Re-season. Rinse off any excess soap with water and place the cast iron skillet on a burner set to high heat. When most of the water in the skillet is dry, add ½ teaspoon of neutral oil such as vegetable, canola, flaxseed, or shortening. Wipe it over with a paper towel. Continue heating the pan until it starts to smoke, let it cool, and you're done.
Deep fry and sear. What's the best way to keep the seasoning on? Just use your pan a lot! The more you deep fry, sear, or bake, the better the seasoning will be.
Don't let it stay wet. Water is the natural enemy of iron, and even a drop of water left in your pan when you put it away can cause rust. Not the end of the world, but rusting requires a little scrubbing and re-seasoning. I always dry my pans with a paper towel and then apply a small amount of oil before storing them.

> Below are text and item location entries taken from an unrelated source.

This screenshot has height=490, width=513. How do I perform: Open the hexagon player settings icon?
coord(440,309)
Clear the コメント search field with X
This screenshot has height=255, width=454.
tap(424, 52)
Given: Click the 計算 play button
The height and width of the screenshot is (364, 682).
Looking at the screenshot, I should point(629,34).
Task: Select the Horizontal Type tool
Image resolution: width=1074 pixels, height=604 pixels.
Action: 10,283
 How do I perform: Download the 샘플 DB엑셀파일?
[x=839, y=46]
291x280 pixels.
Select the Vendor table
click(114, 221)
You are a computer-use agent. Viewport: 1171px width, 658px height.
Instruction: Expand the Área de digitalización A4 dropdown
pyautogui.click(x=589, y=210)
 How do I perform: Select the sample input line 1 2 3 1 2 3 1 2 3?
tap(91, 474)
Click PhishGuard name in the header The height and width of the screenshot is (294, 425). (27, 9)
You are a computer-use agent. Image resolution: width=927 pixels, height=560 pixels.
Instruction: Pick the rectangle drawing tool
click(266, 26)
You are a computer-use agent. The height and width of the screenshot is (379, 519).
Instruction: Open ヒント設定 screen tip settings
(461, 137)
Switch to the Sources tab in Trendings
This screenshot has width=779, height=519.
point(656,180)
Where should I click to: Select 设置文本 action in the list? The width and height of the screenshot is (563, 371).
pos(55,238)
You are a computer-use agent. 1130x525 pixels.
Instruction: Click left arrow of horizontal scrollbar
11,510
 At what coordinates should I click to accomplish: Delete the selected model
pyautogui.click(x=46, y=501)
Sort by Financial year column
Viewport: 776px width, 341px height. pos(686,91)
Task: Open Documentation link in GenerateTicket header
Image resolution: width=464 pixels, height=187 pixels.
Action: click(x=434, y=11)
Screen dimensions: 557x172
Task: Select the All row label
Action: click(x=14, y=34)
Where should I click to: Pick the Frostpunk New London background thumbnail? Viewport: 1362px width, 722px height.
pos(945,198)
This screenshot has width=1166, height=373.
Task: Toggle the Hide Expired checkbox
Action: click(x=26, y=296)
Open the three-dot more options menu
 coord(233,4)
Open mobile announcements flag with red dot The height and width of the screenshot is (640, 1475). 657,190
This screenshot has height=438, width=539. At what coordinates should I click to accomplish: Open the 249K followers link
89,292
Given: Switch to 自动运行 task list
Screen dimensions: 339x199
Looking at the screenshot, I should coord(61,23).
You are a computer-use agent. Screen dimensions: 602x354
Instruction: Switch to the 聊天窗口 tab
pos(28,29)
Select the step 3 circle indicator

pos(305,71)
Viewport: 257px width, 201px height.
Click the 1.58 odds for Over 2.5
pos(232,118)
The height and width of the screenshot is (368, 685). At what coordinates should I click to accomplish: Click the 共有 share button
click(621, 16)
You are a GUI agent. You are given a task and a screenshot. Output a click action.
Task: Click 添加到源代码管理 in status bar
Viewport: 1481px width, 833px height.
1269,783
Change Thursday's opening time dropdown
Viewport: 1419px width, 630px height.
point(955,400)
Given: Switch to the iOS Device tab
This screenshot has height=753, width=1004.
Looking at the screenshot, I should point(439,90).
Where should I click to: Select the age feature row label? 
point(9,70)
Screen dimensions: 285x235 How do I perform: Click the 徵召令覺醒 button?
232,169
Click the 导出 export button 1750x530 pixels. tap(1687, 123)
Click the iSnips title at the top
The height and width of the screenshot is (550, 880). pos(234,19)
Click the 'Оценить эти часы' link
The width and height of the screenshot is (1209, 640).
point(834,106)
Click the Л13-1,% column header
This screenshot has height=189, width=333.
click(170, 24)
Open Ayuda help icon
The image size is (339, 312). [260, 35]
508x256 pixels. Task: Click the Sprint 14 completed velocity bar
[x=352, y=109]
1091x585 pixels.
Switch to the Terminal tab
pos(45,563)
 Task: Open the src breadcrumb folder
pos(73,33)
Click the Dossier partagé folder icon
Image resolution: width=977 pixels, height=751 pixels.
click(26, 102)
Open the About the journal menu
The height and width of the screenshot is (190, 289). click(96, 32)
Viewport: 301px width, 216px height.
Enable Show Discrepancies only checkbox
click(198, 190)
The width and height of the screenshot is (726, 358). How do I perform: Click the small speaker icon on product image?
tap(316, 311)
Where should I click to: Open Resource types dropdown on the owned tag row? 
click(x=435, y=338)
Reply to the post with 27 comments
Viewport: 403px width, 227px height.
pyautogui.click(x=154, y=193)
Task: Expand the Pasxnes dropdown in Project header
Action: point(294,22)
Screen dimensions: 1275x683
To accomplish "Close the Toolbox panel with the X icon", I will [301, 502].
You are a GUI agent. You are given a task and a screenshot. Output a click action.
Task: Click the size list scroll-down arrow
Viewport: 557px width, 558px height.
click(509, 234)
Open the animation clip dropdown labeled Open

Cast Iron Frying Pan With Removable Wooden Handle
1. Clean your cast iron skillet as soon as possible after using it, rather than letting it sit with food or liquids in it for several days. Contrary to popular belief, don't be afraid to use a little soap. Soap will break down new fats and oils, but will not damage existing seasonings.
2. If your cast iron skillet has food stuck inside that cannot be removed with a sponge, try using a stiff bristle brush or scratch-resistant nylon or silicone pan scraper. Seasonings are hardy but can be removed if scrubbed hard or with an abrasive tool.
3. Dry the pan thoroughly after washing and use a paper towel to apply a thin layer of neutral oil to the inside and outside of the pan. This will protect the pan from environmental moisture.
4. Don't leave a cast iron pan on a lit flame or in a hot oven for too long unless you are actually cooking with it, as prolonged exposure of an empty pan to high temperatures can damage it.
5. Cast iron is sturdy, but not infallible. Treat your pans with care, and if you are using an antique pan, avoid dropping it or tapping it excessively. Antique pans are thinner and more prone to cracking than modern pans.
Customized Maifanite Color Silicone Oil Cast Iron Skillet
A well-seasoned skillet will have a dark, semi-glossy finish and won’t be sticky or greasy to the touch. It won’t have any rust or any dull or dry patches.
Frying an egg is an effective way to test the level of non-stick coating on a pan, as eggs have a tendency to really stick. To assess the efficacy of any pre-seasoning on an out-of-the-box pan, we first fry the eggs in a thin layer of oil. If the pan doesn't have the original seasoning, we don't judge its performance in this round-we just took the opportunity to add the first layer of natural seasoning to the cooking surface.
Next, also using a little oil, we baked half a potato, and cut the side down, in each pan for four minutes. This test allowed us to evaluate how evenly the cast iron skillet browned the food and how quickly it heated up, and to test the non-stick ability of each pan one last time.
We then cleaned the pans, lightly coated them with vegetable oil, and baked them at 500°F (or 450°F if they were only heat-safe at that temperature) for an hour to add a layer of seasoning (read more about how to season cast-iron skillets). Once cooled - for a very long time, due to the high insulation of cast iron! - We repeated the earlier test, again frying eggs and baking potatoes in each skillet.
Finally, we heated the oil in each pan and poured it into a separate container to test the handles and pouring spout of each model, taking into account weight and maneuverability.